Zimbabwe was recently ranked as the most expensive country in Africa according to a comprehensive study by the African Development Bank (AfDB). The study evaluated purchasing power parities (PPPs) and exchange rates across African countries.
Zimbabwe, which until recently had been suffering from hyperinflation, turned deflationary after currency adjustments in April. The reintroduction of the Zimbabwean dollar (ZWL) in 2019 replaced a decade-long period of dollarization, but its value quickly depreciated due to excessive money supply. This decline has greatly affected the country’s purchasing power parity.
According to the African Development Bank, Zimbabwe topped the continent’s price levels, followed by Cabo Verde, Djibouti, Seychelles, and South Africa. On the other hand, Sudan, Egypt, Angola and Ethiopia recorded the lowest levels of prices. The African Development Bank’s Price Level Index compares each country’s overall price levels compared to the Africa average, where a price level index greater than one indicates higher prices compared to the region’s average.

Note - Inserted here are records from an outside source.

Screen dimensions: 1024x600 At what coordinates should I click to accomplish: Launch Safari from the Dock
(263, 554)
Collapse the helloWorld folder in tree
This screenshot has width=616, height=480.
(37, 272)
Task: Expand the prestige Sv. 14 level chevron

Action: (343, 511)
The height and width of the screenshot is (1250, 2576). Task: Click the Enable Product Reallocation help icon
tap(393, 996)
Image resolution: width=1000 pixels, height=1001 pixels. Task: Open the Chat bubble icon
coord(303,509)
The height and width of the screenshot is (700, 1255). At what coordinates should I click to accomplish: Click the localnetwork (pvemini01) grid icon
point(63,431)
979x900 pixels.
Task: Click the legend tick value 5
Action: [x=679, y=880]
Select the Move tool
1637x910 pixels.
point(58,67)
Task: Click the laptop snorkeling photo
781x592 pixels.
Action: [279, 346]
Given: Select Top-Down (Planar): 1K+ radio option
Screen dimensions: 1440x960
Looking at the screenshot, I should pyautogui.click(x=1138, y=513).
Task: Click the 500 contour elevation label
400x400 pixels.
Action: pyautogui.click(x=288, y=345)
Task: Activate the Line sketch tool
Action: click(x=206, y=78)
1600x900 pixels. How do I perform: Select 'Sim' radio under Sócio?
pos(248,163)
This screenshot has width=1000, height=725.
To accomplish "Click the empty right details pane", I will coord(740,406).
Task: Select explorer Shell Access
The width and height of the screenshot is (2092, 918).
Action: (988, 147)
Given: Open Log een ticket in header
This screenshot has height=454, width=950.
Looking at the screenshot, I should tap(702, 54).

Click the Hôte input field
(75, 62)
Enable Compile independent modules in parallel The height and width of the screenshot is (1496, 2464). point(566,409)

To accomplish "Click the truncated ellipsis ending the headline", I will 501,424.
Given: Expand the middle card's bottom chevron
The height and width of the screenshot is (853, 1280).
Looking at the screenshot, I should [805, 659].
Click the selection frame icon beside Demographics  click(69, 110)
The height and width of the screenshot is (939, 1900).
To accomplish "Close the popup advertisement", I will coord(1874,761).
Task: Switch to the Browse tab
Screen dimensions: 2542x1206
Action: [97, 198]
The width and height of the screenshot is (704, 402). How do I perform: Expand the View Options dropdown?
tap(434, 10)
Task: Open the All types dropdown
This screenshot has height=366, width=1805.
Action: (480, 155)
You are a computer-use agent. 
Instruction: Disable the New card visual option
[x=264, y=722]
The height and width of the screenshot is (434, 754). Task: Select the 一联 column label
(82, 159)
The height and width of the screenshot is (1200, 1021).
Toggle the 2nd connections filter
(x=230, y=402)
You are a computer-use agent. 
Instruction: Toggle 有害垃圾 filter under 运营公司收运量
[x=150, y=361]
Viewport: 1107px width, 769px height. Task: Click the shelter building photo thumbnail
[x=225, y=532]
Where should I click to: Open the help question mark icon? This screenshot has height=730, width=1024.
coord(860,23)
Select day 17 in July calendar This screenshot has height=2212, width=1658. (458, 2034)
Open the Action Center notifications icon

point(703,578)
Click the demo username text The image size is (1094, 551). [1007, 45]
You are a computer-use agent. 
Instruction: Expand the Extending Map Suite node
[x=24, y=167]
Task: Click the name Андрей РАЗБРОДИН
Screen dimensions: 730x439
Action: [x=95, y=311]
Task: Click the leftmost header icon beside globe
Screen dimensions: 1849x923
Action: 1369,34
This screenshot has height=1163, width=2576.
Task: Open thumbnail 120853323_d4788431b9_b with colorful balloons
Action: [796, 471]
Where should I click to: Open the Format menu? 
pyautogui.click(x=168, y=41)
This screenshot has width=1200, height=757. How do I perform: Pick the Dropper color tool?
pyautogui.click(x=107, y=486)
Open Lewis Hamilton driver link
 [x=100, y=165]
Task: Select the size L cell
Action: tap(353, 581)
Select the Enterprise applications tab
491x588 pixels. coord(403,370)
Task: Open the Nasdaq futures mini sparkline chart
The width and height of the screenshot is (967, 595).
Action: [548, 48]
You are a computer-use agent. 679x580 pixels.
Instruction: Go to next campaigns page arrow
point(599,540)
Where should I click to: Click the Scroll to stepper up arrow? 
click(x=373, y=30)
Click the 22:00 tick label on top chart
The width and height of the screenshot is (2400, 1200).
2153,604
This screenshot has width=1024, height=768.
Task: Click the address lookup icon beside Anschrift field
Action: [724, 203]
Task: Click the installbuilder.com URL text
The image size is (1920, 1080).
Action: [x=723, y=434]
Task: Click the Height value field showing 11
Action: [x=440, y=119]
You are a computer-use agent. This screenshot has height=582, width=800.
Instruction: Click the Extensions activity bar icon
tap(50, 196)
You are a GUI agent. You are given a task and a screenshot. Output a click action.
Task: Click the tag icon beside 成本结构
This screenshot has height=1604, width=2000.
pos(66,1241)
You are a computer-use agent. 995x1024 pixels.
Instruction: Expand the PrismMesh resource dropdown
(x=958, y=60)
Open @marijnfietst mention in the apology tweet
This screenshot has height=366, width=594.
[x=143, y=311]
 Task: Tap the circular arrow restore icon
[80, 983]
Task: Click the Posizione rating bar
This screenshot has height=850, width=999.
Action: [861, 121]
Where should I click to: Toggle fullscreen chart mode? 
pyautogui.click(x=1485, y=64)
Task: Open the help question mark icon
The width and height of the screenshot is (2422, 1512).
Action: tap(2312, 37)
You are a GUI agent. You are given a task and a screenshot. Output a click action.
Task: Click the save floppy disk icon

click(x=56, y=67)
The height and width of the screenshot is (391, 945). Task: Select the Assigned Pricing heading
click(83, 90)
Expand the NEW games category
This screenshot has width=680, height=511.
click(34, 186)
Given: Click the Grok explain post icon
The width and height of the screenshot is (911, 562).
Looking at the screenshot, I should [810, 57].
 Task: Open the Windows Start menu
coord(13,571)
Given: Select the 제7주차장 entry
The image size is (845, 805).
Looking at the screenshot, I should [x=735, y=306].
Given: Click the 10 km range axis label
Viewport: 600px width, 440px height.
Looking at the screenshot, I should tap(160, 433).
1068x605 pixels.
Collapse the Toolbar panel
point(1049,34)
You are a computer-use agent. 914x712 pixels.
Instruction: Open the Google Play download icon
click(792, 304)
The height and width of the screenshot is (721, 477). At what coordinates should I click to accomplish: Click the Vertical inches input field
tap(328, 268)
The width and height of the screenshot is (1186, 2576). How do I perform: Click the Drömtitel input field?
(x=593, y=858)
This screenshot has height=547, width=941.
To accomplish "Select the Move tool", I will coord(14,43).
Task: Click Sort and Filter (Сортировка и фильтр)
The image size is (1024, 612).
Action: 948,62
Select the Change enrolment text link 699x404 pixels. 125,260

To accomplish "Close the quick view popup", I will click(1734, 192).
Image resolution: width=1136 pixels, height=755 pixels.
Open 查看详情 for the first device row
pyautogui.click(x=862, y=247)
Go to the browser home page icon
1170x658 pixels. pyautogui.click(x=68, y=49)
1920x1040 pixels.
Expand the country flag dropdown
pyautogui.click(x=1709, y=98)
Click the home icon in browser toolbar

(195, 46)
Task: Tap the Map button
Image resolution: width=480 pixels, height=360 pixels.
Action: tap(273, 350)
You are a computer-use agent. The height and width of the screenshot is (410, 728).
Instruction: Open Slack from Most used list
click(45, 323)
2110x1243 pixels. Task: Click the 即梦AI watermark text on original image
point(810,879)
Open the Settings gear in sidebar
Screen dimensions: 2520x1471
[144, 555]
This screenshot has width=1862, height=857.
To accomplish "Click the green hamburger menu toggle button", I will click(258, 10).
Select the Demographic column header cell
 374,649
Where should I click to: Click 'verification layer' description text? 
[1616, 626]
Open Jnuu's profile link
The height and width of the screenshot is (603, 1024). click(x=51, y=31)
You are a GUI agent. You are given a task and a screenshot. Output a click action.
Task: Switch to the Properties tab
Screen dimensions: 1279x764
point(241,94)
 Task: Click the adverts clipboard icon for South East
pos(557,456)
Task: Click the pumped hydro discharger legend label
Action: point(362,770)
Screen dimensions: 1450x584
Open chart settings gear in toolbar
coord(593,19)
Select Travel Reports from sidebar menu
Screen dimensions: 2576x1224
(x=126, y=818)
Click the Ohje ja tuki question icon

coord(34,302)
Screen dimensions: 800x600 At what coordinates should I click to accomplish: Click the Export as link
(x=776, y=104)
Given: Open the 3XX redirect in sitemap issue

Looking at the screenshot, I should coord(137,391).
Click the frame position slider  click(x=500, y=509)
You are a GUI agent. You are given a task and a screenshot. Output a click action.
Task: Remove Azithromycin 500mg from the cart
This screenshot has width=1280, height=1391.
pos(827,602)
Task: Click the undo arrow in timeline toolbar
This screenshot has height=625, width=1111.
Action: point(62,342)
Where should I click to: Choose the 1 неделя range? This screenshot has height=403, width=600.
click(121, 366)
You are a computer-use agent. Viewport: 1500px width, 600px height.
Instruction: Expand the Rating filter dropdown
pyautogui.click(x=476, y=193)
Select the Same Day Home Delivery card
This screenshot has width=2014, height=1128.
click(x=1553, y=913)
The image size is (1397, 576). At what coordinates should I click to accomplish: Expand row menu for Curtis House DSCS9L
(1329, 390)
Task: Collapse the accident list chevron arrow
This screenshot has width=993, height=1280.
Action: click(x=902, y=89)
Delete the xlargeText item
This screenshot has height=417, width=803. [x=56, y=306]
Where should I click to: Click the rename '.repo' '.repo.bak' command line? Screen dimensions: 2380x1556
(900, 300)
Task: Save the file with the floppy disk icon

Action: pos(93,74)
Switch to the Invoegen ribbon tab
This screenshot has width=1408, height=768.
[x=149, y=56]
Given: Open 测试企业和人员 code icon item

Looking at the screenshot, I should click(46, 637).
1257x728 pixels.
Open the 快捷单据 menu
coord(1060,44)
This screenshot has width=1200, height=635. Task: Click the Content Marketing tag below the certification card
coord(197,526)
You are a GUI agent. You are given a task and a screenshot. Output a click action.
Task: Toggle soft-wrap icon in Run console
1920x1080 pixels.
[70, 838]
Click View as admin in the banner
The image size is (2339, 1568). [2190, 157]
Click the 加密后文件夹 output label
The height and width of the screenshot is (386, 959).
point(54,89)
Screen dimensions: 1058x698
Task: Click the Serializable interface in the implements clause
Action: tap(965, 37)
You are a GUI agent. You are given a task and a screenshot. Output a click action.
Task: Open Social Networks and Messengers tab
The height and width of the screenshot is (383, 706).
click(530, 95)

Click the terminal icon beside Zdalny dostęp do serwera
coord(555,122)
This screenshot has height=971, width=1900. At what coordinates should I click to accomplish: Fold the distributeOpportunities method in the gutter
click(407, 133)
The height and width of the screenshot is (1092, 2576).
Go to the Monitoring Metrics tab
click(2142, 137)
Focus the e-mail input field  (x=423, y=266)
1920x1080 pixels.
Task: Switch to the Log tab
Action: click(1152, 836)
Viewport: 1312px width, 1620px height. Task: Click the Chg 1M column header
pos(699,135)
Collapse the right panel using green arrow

Official statistics reveal that it takes around 624.44 zigzag per month to survive in Zimbabwe, equivalent to US$46.39, a figure widely disputed in the market. Concerns raised by the IMF and World Bank about data collection practices at the Zimbabwe National Statistics Agency have underscored the need for transparency.
Speaking at the Zimbabwe Investment and Capital Markets Conference in the UK, Finance Minister Mthuli Ncube assured investors of efforts to stabilize the exchange rate. He stressed the government’s commitment to maintaining macroeconomic stability through prudent monetary and fiscal policies. Ncube highlighted the extension of the multi-currency system until 2030 to facilitate the process of phasing out the dollar.
In April, Zimbabwe introduced the Zimbabwe Gold (ZiG), a new regulated currency backed by a composite basket of foreign currencies and precious metals. This initiative aims to enhance stability, which is evident from the monthly inflation rate of -2.4% in May 2024 and the stability of exchange rates in official and parallel markets.
Ncube stressed the government’s goal of transitioning to a private sector-led economy while ensuring a favorable macroeconomic environment, and investing in infrastructure, education and healthcare. He emphasized the role of foreign direct investment in promoting technology transfer, strengthening value chains, and enhancing overall competitiveness in Zimbabwe’s economy.